BiondVax Pharmaceuticals Ltd. (NASDAQ: BVXV) reported today the first participant enrollment in the United States in a Phase 2 clinical trial of the company’s universal flu vaccine candidate, M-001. The trial is sponsored by the US National Institute of Allergy and Infectious Diseases (NIAID), part of the National Institutes of Health (NIH). Conducted under an FDA Investigational New Drug (IND), the trial marks M-001’s clinical debut in the United States.

 Initially developed in Professor Ruth Arnon‘s lab at the Weizmann Institute of Science in Israel, M-001 is comprised of nine epitopes common to influenza virus strains including both influenza Type A and B. In six completed clinical trials in Israel and Europe (two Phase 1/2 and four Phase 2), BiondVax’s universal flu vaccine candidate has been shown to be safe, well-tolerated, and immunogenic to a broad range of influenza strains.

As previously announced, a pivotal clinical efficacy Phase 3 trial is planned in Europe later this year. Co-funded by the European Union’s European Investment Bank (EIB), the trial will enroll 9,630 participants aged 50 years and older across four to six countries over a period of two flu seasons.

Dr. Ron Babecoff, BiondVax’s CEO, commented, “We are honored to be merging the world-renowned clinical and biomedical expertise of NIAID-supported researchers with BiondVax’s universal flu vaccine development efforts. We are pleased to participate in NIAID’s focus on development of novel flu vaccines to improve protection against current strains and protect against emerging seasonal and pandemic threats.

The NIAID-sponsored study, titled “A Phase II, Double-Blind, Multicenter, Randomized, Placebo-Controlled Trial to Assess the Safety, Reactogenicity and Immunogenicity of Two Doses of Multimeric-001 (M-001) Followed by Seasonal Quadrivalent Influenza Vaccine” is being conducted at three sites (University of Iowa, Cincinnati Children’s Hospital Medical Center in Ohio, and Baylor College of Medicine in Houston, Texas), with laboratory support by St. Louis University in St. Louis, Missouri. These sites are part of the NIAID-funded network of Vaccine and Treatment Evaluation Units (VTEUs).

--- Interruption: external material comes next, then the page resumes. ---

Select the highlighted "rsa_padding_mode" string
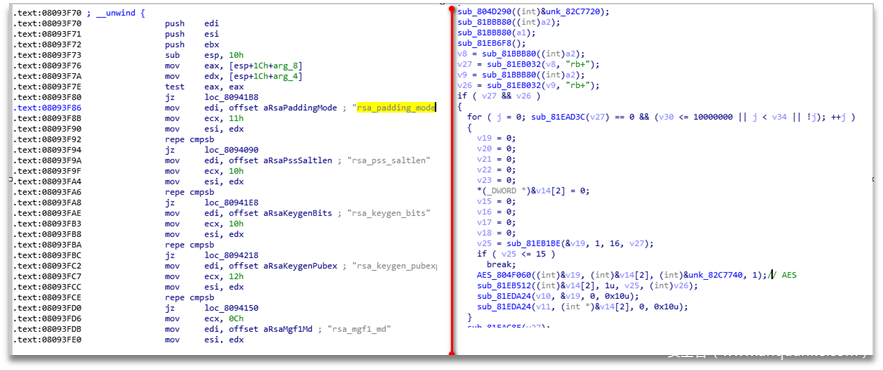Screen dimensions: 883x370 tap(396, 108)
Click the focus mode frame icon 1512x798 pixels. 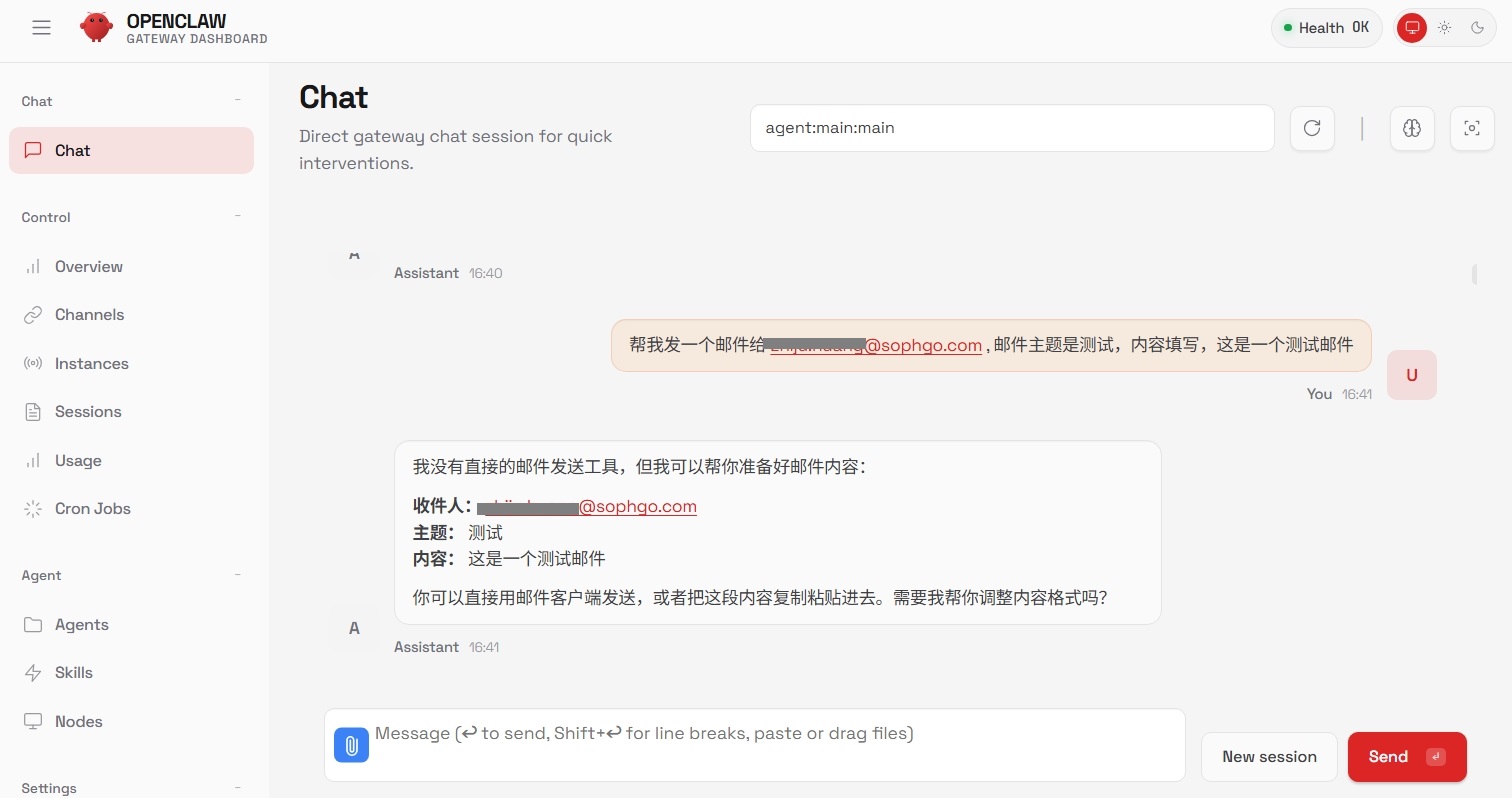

A total of 120 participants aged 18 to 49 years will be randomly assigned to receive either two doses of M-001  or two doses of a placebo, with the doses spaced several weeks apart. A few months following the second injection, all participants will receive a currently marketed unadjuvanted quadrivalent seasonal influenza vaccine. Safety and immunogenicity will be assessed and compared between the groups receiving M-001 and placebo.